WORK TO BE COMPLETED:
Count every line of these entries that holds the word "computer", and reply with the number only.

::::::::::

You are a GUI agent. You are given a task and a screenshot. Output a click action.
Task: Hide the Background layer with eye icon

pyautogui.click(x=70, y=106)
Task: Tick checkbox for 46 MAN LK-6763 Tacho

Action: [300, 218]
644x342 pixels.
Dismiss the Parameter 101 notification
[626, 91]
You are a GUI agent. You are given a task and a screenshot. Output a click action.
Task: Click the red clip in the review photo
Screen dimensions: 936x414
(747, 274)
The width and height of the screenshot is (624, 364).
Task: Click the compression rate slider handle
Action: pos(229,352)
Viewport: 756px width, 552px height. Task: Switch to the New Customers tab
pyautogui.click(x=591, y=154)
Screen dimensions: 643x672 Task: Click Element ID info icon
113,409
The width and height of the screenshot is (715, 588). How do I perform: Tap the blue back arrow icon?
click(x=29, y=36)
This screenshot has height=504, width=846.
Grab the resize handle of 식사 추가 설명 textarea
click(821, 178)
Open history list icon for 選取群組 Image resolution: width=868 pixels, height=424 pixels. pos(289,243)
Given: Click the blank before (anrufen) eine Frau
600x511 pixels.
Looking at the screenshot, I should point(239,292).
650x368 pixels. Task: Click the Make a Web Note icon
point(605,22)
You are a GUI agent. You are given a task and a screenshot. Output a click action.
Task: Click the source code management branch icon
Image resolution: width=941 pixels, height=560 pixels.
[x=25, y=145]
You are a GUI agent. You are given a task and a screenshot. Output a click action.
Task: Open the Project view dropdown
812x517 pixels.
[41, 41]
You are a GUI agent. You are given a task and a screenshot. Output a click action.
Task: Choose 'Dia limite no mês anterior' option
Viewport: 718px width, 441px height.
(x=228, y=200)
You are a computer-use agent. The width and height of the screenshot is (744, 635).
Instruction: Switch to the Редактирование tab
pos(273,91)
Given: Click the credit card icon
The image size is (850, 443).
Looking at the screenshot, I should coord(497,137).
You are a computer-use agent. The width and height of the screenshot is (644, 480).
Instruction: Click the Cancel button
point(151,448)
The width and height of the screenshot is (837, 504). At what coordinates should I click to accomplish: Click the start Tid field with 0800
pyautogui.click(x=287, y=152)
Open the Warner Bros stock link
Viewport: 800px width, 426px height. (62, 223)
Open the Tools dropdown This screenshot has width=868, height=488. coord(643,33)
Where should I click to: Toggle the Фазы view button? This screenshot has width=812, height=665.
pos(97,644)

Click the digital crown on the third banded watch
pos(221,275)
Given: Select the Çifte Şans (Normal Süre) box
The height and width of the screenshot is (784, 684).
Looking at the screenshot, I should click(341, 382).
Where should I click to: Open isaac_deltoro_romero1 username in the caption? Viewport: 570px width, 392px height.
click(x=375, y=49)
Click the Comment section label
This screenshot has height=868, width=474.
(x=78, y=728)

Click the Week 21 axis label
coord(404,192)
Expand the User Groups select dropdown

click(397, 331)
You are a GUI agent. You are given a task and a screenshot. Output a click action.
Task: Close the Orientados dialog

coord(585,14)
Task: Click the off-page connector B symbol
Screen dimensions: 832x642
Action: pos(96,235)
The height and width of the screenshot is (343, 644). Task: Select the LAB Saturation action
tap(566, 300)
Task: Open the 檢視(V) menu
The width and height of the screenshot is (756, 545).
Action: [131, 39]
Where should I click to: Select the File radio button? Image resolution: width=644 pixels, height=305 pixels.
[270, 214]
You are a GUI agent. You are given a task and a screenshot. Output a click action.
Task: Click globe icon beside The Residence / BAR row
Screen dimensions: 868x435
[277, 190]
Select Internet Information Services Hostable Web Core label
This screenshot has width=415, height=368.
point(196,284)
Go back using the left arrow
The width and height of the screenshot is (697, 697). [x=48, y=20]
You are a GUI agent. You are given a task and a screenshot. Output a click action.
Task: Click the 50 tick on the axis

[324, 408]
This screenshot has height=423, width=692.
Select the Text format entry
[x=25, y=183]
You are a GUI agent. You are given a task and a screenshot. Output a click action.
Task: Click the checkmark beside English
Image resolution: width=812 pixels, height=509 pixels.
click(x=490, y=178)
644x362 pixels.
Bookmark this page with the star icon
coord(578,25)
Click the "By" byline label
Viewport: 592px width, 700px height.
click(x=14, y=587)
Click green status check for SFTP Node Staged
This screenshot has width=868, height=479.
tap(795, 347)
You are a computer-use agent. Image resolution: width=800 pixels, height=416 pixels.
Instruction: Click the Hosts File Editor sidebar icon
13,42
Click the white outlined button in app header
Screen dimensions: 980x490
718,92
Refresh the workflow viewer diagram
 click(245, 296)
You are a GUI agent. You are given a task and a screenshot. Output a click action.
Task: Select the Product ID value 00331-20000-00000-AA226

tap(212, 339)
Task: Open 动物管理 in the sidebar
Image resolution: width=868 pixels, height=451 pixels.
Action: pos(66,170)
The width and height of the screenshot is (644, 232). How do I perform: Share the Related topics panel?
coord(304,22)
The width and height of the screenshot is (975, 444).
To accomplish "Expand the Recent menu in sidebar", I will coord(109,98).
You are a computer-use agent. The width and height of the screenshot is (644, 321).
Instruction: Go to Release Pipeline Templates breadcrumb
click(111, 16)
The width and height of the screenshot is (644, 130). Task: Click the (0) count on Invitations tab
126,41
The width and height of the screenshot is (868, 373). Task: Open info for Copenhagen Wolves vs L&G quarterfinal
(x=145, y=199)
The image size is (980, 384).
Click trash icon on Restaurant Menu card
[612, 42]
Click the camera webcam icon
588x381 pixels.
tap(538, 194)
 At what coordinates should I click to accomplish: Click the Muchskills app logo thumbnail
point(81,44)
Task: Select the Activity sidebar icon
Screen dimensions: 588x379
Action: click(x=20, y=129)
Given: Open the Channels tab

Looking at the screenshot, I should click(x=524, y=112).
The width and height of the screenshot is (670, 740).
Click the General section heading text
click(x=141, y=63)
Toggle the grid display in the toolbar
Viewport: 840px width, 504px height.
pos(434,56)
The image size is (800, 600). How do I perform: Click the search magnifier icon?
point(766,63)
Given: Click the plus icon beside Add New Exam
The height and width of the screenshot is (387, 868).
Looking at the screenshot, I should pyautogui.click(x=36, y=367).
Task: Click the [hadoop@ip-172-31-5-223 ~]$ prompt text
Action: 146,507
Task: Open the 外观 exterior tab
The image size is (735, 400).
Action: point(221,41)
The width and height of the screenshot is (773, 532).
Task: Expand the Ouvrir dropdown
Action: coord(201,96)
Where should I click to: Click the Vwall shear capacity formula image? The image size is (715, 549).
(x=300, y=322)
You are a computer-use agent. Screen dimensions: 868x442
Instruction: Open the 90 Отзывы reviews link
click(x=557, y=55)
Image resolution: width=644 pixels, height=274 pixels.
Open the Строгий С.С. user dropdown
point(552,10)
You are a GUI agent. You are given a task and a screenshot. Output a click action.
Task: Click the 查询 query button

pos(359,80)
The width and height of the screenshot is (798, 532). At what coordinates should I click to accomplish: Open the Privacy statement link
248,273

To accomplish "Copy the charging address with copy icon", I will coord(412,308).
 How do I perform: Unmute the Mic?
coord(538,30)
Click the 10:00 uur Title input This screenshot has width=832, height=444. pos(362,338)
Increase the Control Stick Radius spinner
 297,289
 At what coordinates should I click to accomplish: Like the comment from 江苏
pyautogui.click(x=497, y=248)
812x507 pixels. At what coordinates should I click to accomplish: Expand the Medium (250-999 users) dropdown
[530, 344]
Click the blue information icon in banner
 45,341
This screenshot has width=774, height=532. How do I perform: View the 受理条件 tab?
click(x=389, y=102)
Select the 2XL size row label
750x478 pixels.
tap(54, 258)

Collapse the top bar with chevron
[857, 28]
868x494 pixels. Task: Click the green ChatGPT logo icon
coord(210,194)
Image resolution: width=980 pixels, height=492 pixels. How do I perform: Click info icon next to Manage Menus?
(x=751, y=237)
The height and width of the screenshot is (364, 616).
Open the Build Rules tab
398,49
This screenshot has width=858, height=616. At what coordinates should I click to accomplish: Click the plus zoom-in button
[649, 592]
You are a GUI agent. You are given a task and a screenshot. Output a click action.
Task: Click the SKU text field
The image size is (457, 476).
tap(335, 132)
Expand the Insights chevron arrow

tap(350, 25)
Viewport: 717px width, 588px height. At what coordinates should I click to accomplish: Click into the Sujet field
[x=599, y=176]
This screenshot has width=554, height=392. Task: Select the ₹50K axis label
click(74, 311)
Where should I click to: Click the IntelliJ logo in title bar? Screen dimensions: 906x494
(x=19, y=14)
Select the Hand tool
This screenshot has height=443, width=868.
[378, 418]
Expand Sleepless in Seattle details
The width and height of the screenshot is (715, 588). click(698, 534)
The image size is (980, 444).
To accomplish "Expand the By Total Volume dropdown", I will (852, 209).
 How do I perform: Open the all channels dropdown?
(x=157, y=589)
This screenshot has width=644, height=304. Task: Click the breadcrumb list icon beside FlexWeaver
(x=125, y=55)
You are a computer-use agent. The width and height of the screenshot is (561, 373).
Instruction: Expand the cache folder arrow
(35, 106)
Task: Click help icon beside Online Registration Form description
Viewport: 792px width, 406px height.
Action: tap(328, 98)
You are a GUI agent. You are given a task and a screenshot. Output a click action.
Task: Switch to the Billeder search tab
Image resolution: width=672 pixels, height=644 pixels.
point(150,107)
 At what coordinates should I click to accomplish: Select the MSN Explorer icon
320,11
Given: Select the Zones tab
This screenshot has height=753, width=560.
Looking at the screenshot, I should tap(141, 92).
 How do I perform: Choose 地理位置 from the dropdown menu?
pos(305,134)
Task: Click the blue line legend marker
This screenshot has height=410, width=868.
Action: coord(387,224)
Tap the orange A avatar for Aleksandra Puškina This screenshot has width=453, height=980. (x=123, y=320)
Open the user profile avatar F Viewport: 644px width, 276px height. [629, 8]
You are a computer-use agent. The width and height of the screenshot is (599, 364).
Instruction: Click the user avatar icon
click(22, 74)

::::::::::

YOUR RESPONSE:
7